The Anchor Protocol is a crypto platform that offers access to stable interest rates. Crypto deposited on the protocol is automatically staked to a proof-of-stake blockchain network, without users having to find their own liquidity pools.

What The Future May Hold?

Terra is a permissionless, decentralized, programmable payments network. The protocol offers low-cost payments and transactions for online vendors and their customers. Terra’s open infrastructure is also well suited to dApps, creating a budding ecosystem around the protocol.

Terra has signed partnerships with more than 15 e-commerce companies, including Tiki, Qoo10, Carousell and Woowa Brothers. Other partners include mobile payment service CHAI and financial services company BC Card.

Terra has also set up a US$150 million ecosystem fund led by investors such as Arrington Capital, BlockTower Capital, Galaxy Digital, Hashed and Lightspeed Ventures. Developers can openly submit proposals to the fund, which it is hoped will accelerate the ecosystem’s development.

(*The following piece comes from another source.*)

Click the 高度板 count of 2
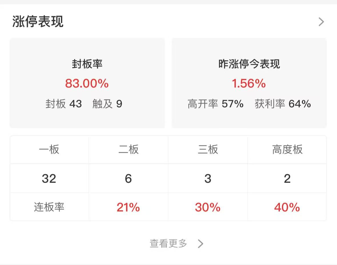This screenshot has height=265, width=337. 287,178
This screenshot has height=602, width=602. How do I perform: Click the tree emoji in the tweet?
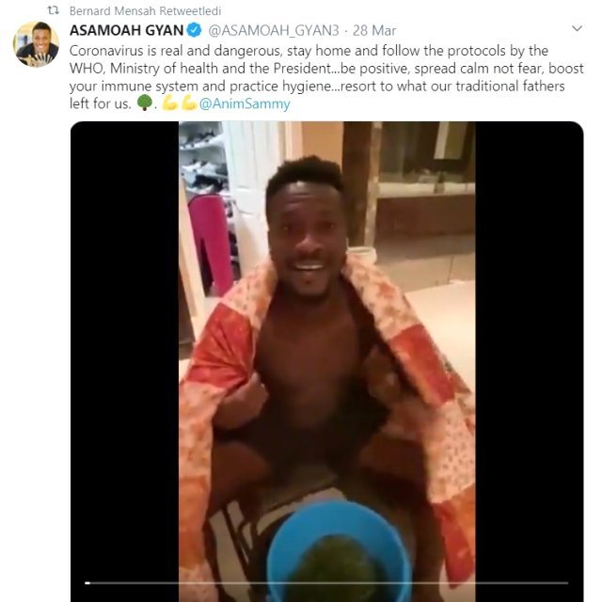[145, 103]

Terra’s most anticipated update, the Columbus-5 mainnet upgrade — also known as “Col-5” — aims to introduce the burning of seigniorage fees, integrate mutual insurance protocol Ozone, and integrate the Wormhole Token Bridge — enabling easier tokenized asset transfers between Terra, Solana and Ethereum. 

Terra currently has US$12.9 billion in total value locked across the ecosystem’s protocols. Terra’s strategy to create an interoperable, user-friendly payment platform may make it an attractive alternative for crypto beginners, subject to the still-emerging list of risks and caveats associated with the stablecoin space.